Thanks guys. Wish me luck!


----------



## coochie (Oct 3, 2007)

*Damn it is about time girl:clap wish u all the best.*


----------



## Clay-Doh (Oct 2, 2007)

Sweet job Michelle!

All of you ought to make it by for some free food from Michelle! She is hands down one of the BEST cooks ever, and as a lot of you know I like to cook too and got a few of my own recipes, so when I say the BEST, I really mean it.

Lots of seafood and pork dishes, but nothing is simple or standard. Everything is full of exotic flavors with a southern/lousiana/cajun flare with a style all her own.

Free food...free wine? I'll be there Michelle!


----------



## rocklobster (Oct 1, 2007)

Thanks you guys. I'm kind of surprised at the response of just word of mouth. I talked to one person about doing it and in a 24 hour period, landed two parties and a weekly engagement. That's with no advertising other than the forum and that one person. I guess I should have started it earlier? Who knows? I've gone from dragging my feet to being really excited - and Clay and Linda know I don't get excited about much other than shovel nose lobster (rocklobster). I'm thinkin' cajun angels for a starter - assuming they will be serving a chard. After that - I'm waiting on the wine list to match the foods to. Y'all come by and say hi. It's only for 2 hours. Try to squeeze in some time for free wine and food!


----------



## LuckyLady (Oct 2, 2007)

Sounds fantastic. WHere on 98 is CC's??? Thanks.


----------



## duckhuntinsailor (Sep 28, 2007)

congrads on the new venture. Time permitting I'll try to make it out next weekend for some tasting and to grab some cards. However, you should consider getting your cards out to the CO/XO's of the squadron's at NAS and Milton. We're always getting together as for some kinda party and it's hard to find good food for a lot of people.


----------



## rocklobster (Oct 1, 2007)

CC's is in the strip mall by O'Rielly's across from Barnhills.
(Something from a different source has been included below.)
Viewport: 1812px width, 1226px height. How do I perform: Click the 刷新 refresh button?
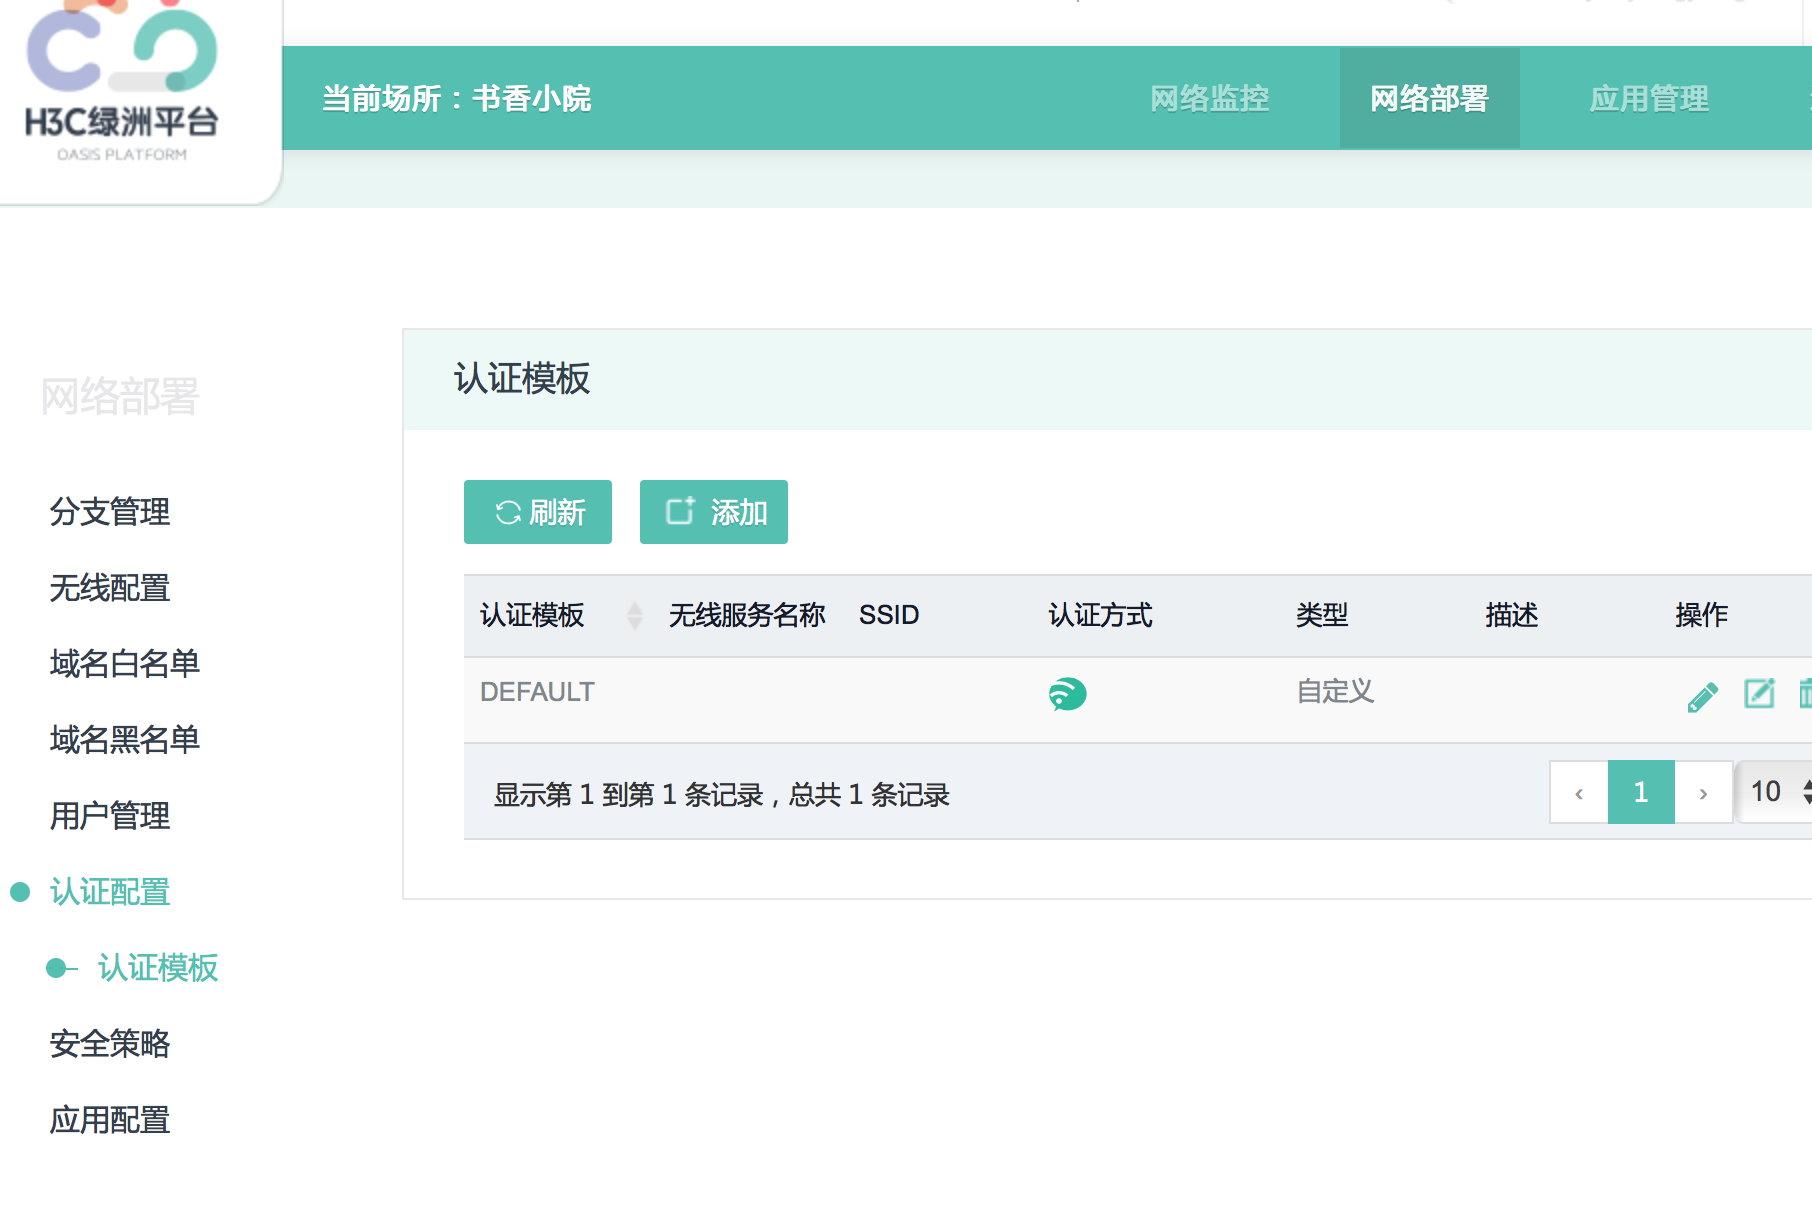coord(538,512)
Who would I need to contact to get the cards out ot the XOs/COs of the squadrons? I certainly have the ability to feed large groups good food. Two years ago, I catered my God-daughter's wedding reception for 400 people. That was my biggest challenge. It took 7 8' tables (packed full) to hold all of the food. But everyone went away happy and full.:toast


----------



## GONU (Oct 3, 2007)

> *rocklobster (8/17/2008)*CC's is in the strip mall by O'Rielly's across from Barnhills.
> 
> 
> 
> Who would I need to contact to get the cards out ot the XOs/COs of the squadrons? I certainly have the ability to feed large groups good food. Two years ago, I catered my God-daughter's wedding reception for 400 people. That was my biggest challenge. It took 7 8' tables (packed full) to hold all of the food. But everyone went away happy and full.:toast




Just get some business cards to military folk, and don't forget the Air Force down at Hurby and Eglin. They pay good for good catering. I'll stop by at the tasting and get one of your cards. Good luck on the new venture.



Is that the Barnhills by the Oreole beach boat ramp?



Kevin


----------



## rocklobster (Oct 1, 2007)

How do I get the cards to the military guys. dk is retired, so we don't go on base that often, if ever. 
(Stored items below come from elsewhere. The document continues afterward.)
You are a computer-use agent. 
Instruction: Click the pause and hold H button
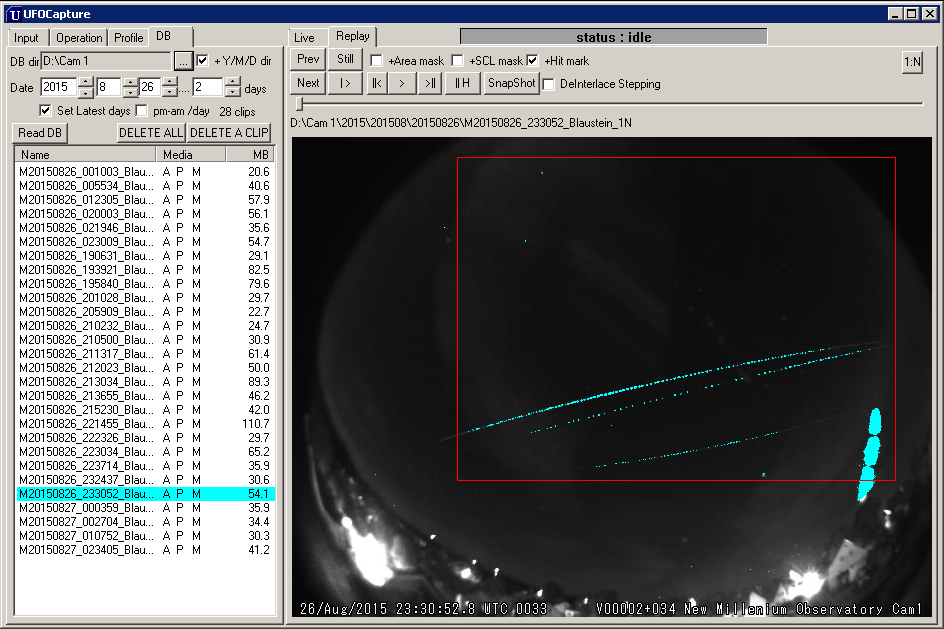[x=462, y=83]
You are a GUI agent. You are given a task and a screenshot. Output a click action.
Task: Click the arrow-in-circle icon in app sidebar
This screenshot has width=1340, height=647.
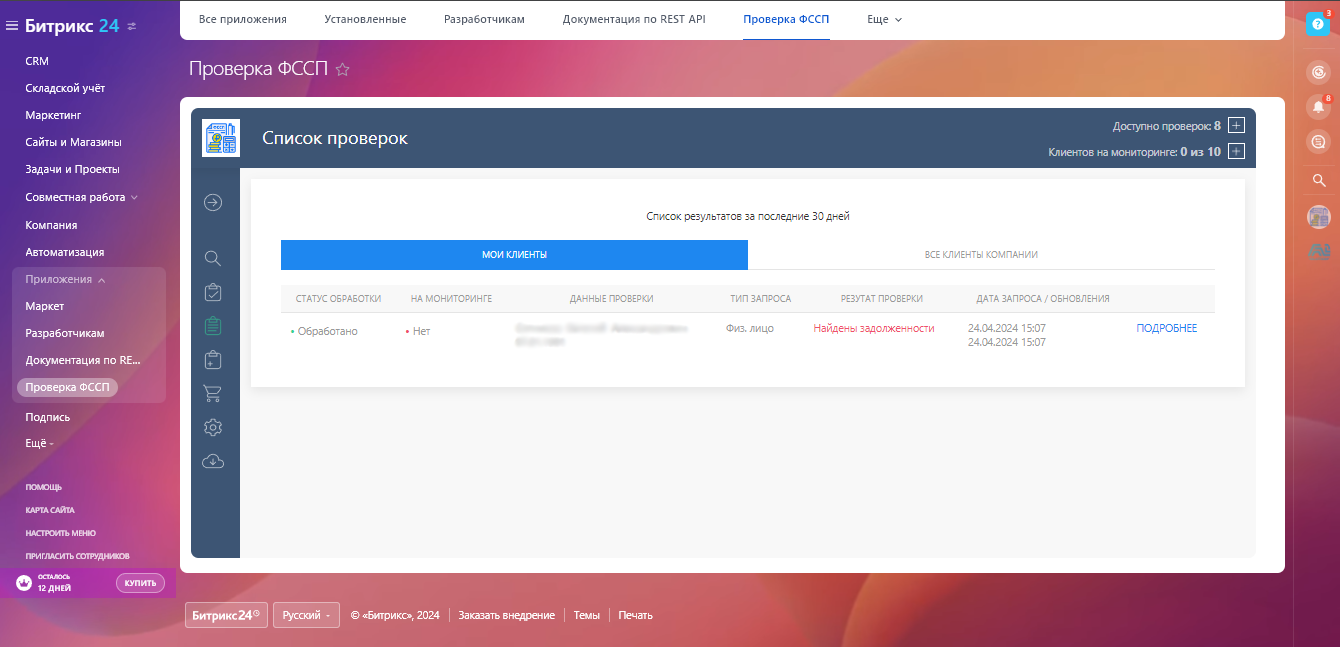click(x=212, y=203)
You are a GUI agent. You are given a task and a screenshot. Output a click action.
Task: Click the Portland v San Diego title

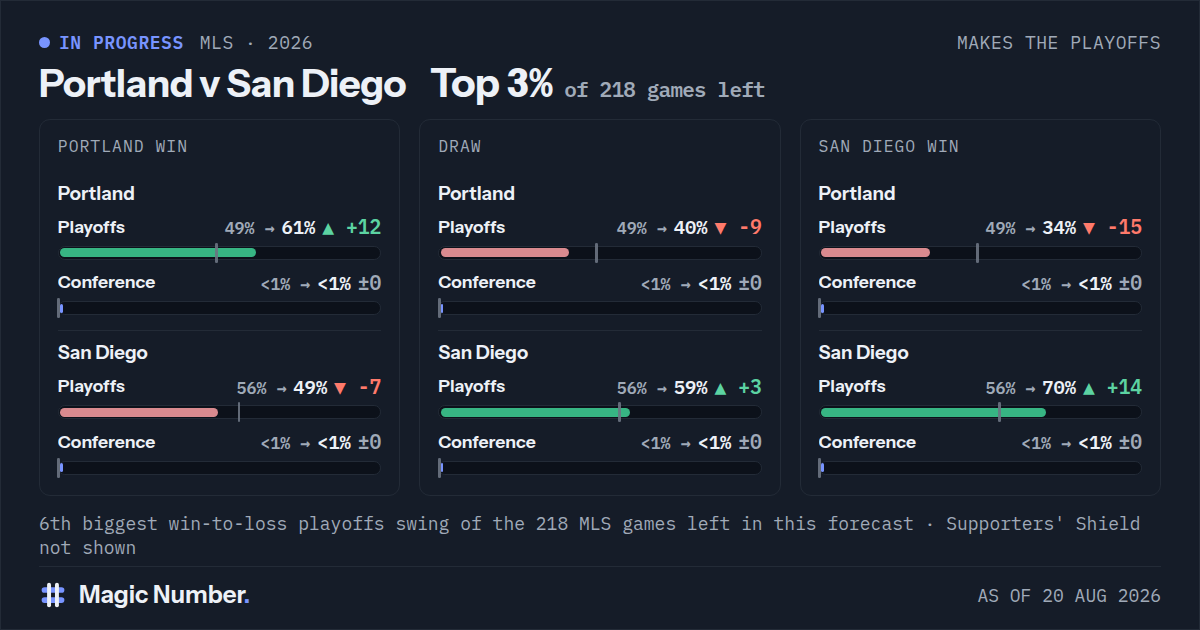pos(222,85)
Yes, it's the Barnhills by the Oriole Beach boat ramp. CC's is across the highway in the strip mall that has O'Rielly's on the eastern-most end.


----------



## FishnLane (Oct 1, 2007)

Hey Michelle. I talked Mitch into going to CC's for the wine tasting tonight and to support your inauguration with catering. the food was delicious and paired well with the wines....from Chile. Unfortunantly, i was a week too early...will see ya next week. :banghead


----------



## rocklobster (Oct 1, 2007)

That's o.k.. The date for my catering is the 28th. I did a private party last night for PJC Foundation Guild. Handed out a lot of menus and business cards. Everyone raved about the food. It was a pretty big spread. Pulled smoked boston butt, rotisserie chicken, blackened shrimp, baked feta, shrimp dip, antipasta, veggies, cheese tray, dark chocolate brownies and lemon squares. Oh, and stuffed mushrooms. The shrooms and the blackened shrimp were the biggest hit on the unsweet side. The brownies were the biggest hit on the sweet side. dark chocolate with red wine. can't beat it. I'm beat though! It was a lot of food for one person to put out. I think I'm going to have to take cooch up on her offer to help the next time I have that many folks and that big of a spread!


----------



## GrouperNinja (Oct 30, 2007)

If I didnt already have plans I would make the trip from Atl just for some of that smoked boston butt! Its got to be the best I've ever put in my mouth! Good luck and I will see ya soon.


----------



## Clay-Doh (Oct 2, 2007)

Hey Mike! Just how much butt have you had in your mouth??? oke

When you gettin back down here again to go diving too?


----------



## GrouperNinja (Oct 30, 2007)

I am waiting on some shark nuggets/butts what ever they have. I have been looking for the first opportunity to get down. One minute its 3-5 and the next I get pics of a lake??? WTF??? Maybe when I get down for good I wont be worried about it! All I need is a house and a job!


----------



## dkdiver (Oct 15, 2007)

Amen to that!


----------



## sailsunfurled (Oct 2, 2007)

Good Luck, we will stop by and say hey and partake. We have made it to CCs on wine tasting day a few times at theirold location


----------